> _WHAT TO DO_
In the records below, find the line containing "Task: Open the Math Ref Bus button"; copy exactly that line and all lines after it to the end, and nothing else.

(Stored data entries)
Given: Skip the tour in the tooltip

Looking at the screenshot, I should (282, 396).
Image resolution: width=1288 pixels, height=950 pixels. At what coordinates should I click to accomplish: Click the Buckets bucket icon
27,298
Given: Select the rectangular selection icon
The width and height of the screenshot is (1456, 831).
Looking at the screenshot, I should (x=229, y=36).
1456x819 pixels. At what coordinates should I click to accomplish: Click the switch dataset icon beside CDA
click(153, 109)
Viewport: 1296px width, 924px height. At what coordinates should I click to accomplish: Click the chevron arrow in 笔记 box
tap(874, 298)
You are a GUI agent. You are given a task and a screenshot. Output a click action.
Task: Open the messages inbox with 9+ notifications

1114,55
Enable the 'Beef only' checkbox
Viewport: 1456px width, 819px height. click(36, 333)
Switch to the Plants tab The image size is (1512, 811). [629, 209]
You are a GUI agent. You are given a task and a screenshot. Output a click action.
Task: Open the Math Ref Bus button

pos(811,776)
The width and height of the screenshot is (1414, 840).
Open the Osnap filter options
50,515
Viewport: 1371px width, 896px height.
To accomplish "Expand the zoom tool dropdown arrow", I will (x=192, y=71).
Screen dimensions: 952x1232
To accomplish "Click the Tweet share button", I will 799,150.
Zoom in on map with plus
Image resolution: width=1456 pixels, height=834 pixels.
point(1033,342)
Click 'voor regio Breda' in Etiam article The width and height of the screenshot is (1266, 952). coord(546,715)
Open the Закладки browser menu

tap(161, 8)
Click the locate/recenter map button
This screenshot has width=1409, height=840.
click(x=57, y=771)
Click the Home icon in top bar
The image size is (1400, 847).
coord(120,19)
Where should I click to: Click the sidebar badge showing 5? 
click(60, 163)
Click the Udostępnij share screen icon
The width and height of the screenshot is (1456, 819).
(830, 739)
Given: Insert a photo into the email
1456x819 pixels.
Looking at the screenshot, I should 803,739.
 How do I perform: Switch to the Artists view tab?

> _THE COMPLETED TASK_
Task: Open the Math Ref Bus button

pos(811,776)
The width and height of the screenshot is (1414, 840).
Open the Osnap filter options
50,515
Viewport: 1371px width, 896px height.
To accomplish "Expand the zoom tool dropdown arrow", I will (x=192, y=71).
Screen dimensions: 952x1232
To accomplish "Click the Tweet share button", I will 799,150.
Zoom in on map with plus
Image resolution: width=1456 pixels, height=834 pixels.
point(1033,342)
Click 'voor regio Breda' in Etiam article The width and height of the screenshot is (1266, 952). coord(546,715)
Open the Закладки browser menu

tap(161, 8)
Click the locate/recenter map button
This screenshot has width=1409, height=840.
click(x=57, y=771)
Click the Home icon in top bar
The image size is (1400, 847).
coord(120,19)
Where should I click to: Click the sidebar badge showing 5? 
click(60, 163)
Click the Udostępnij share screen icon
The width and height of the screenshot is (1456, 819).
(830, 739)
Given: Insert a photo into the email
1456x819 pixels.
Looking at the screenshot, I should 803,739.
 How do I perform: Switch to the Artists view tab?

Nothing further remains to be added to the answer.